What is needed →
The entries below should be output exactly as written.

Material provided →
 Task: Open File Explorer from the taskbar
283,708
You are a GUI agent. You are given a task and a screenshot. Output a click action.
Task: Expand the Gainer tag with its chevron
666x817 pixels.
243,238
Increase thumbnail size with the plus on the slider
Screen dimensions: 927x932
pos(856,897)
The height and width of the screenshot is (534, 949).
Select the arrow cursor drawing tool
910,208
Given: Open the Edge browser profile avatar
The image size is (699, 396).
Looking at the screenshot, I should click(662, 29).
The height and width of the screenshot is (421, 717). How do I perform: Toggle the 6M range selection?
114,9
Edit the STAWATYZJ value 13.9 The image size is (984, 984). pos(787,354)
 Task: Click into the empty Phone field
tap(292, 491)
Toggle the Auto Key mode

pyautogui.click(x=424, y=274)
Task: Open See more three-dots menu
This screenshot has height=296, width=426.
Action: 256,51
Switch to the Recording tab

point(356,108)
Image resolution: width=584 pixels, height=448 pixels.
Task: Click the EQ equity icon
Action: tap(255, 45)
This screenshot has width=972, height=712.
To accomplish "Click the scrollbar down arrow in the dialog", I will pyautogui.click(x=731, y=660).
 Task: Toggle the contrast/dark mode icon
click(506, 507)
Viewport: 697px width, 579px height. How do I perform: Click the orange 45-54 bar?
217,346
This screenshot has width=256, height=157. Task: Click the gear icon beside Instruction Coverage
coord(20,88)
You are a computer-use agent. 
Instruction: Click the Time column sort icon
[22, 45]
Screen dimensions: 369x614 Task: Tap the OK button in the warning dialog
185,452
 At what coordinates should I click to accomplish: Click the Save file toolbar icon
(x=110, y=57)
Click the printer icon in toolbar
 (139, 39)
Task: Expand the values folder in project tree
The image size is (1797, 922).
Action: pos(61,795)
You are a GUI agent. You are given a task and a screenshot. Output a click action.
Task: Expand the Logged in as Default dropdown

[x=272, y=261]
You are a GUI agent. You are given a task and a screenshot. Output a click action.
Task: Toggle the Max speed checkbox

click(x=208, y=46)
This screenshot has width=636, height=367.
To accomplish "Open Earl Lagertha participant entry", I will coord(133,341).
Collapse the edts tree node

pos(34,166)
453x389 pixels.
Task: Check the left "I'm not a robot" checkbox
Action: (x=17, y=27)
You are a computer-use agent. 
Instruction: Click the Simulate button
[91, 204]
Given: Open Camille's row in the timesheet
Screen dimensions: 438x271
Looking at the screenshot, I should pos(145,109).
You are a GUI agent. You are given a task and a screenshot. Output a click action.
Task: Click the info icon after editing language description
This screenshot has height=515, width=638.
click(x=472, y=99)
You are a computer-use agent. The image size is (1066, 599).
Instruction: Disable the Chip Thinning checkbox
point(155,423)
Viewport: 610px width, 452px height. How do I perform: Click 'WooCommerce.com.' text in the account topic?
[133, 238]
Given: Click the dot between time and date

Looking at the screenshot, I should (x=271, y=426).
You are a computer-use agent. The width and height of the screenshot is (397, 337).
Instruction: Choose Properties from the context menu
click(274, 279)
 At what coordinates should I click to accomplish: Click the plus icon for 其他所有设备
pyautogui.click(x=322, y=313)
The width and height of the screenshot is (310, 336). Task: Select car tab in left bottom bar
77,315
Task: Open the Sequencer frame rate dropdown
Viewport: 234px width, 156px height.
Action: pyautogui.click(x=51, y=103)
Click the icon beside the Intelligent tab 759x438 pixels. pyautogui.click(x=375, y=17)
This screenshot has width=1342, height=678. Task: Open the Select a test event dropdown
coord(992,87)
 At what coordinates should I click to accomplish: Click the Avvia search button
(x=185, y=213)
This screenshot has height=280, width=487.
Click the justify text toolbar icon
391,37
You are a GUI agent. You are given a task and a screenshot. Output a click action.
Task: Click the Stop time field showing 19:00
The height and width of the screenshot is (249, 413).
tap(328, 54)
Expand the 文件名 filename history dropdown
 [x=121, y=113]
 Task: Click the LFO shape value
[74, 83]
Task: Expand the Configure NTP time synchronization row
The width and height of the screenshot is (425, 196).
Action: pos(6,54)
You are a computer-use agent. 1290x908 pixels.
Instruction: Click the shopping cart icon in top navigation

Reply →
 Task: Open File Explorer from the taskbar
283,708
You are a GUI agent. You are given a task and a screenshot. Output a click action.
Task: Expand the Gainer tag with its chevron
666x817 pixels.
243,238
Increase thumbnail size with the plus on the slider
Screen dimensions: 927x932
pos(856,897)
The height and width of the screenshot is (534, 949).
Select the arrow cursor drawing tool
910,208
Given: Open the Edge browser profile avatar
The image size is (699, 396).
Looking at the screenshot, I should click(662, 29).
The height and width of the screenshot is (421, 717). How do I perform: Toggle the 6M range selection?
114,9
Edit the STAWATYZJ value 13.9 The image size is (984, 984). pos(787,354)
 Task: Click into the empty Phone field
tap(292, 491)
Toggle the Auto Key mode

pyautogui.click(x=424, y=274)
Task: Open See more three-dots menu
This screenshot has height=296, width=426.
Action: 256,51
Switch to the Recording tab

point(356,108)
Image resolution: width=584 pixels, height=448 pixels.
Task: Click the EQ equity icon
Action: tap(255, 45)
This screenshot has width=972, height=712.
To accomplish "Click the scrollbar down arrow in the dialog", I will pyautogui.click(x=731, y=660).
 Task: Toggle the contrast/dark mode icon
click(506, 507)
Viewport: 697px width, 579px height. How do I perform: Click the orange 45-54 bar?
217,346
This screenshot has width=256, height=157. Task: Click the gear icon beside Instruction Coverage
coord(20,88)
You are a computer-use agent. 
Instruction: Click the Time column sort icon
[22, 45]
Screen dimensions: 369x614 Task: Tap the OK button in the warning dialog
185,452
 At what coordinates should I click to accomplish: Click the Save file toolbar icon
(x=110, y=57)
Click the printer icon in toolbar
 (139, 39)
Task: Expand the values folder in project tree
The image size is (1797, 922).
Action: pos(61,795)
You are a GUI agent. You are given a task and a screenshot. Output a click action.
Task: Expand the Logged in as Default dropdown

[x=272, y=261]
You are a GUI agent. You are given a task and a screenshot. Output a click action.
Task: Toggle the Max speed checkbox

click(x=208, y=46)
This screenshot has width=636, height=367.
To accomplish "Open Earl Lagertha participant entry", I will coord(133,341).
Collapse the edts tree node

pos(34,166)
453x389 pixels.
Task: Check the left "I'm not a robot" checkbox
Action: (x=17, y=27)
You are a computer-use agent. 
Instruction: Click the Simulate button
[91, 204]
Given: Open Camille's row in the timesheet
Screen dimensions: 438x271
Looking at the screenshot, I should pos(145,109).
You are a GUI agent. You are given a task and a screenshot. Output a click action.
Task: Click the info icon after editing language description
This screenshot has height=515, width=638.
click(x=472, y=99)
You are a computer-use agent. The image size is (1066, 599).
Instruction: Disable the Chip Thinning checkbox
point(155,423)
Viewport: 610px width, 452px height. How do I perform: Click 'WooCommerce.com.' text in the account topic?
[133, 238]
Given: Click the dot between time and date

Looking at the screenshot, I should (x=271, y=426).
You are a computer-use agent. The width and height of the screenshot is (397, 337).
Instruction: Choose Properties from the context menu
click(274, 279)
 At what coordinates should I click to accomplish: Click the plus icon for 其他所有设备
pyautogui.click(x=322, y=313)
The width and height of the screenshot is (310, 336). Task: Select car tab in left bottom bar
77,315
Task: Open the Sequencer frame rate dropdown
Viewport: 234px width, 156px height.
Action: pyautogui.click(x=51, y=103)
Click the icon beside the Intelligent tab 759x438 pixels. pyautogui.click(x=375, y=17)
This screenshot has width=1342, height=678. Task: Open the Select a test event dropdown
coord(992,87)
 At what coordinates should I click to accomplish: Click the Avvia search button
(x=185, y=213)
This screenshot has height=280, width=487.
Click the justify text toolbar icon
391,37
You are a GUI agent. You are given a task and a screenshot. Output a click action.
Task: Click the Stop time field showing 19:00
The height and width of the screenshot is (249, 413).
tap(328, 54)
Expand the 文件名 filename history dropdown
 [x=121, y=113]
 Task: Click the LFO shape value
[74, 83]
Task: Expand the Configure NTP time synchronization row
The width and height of the screenshot is (425, 196).
Action: pos(6,54)
You are a computer-use agent. 1290x908 pixels.
Instruction: Click the shopping cart icon in top navigation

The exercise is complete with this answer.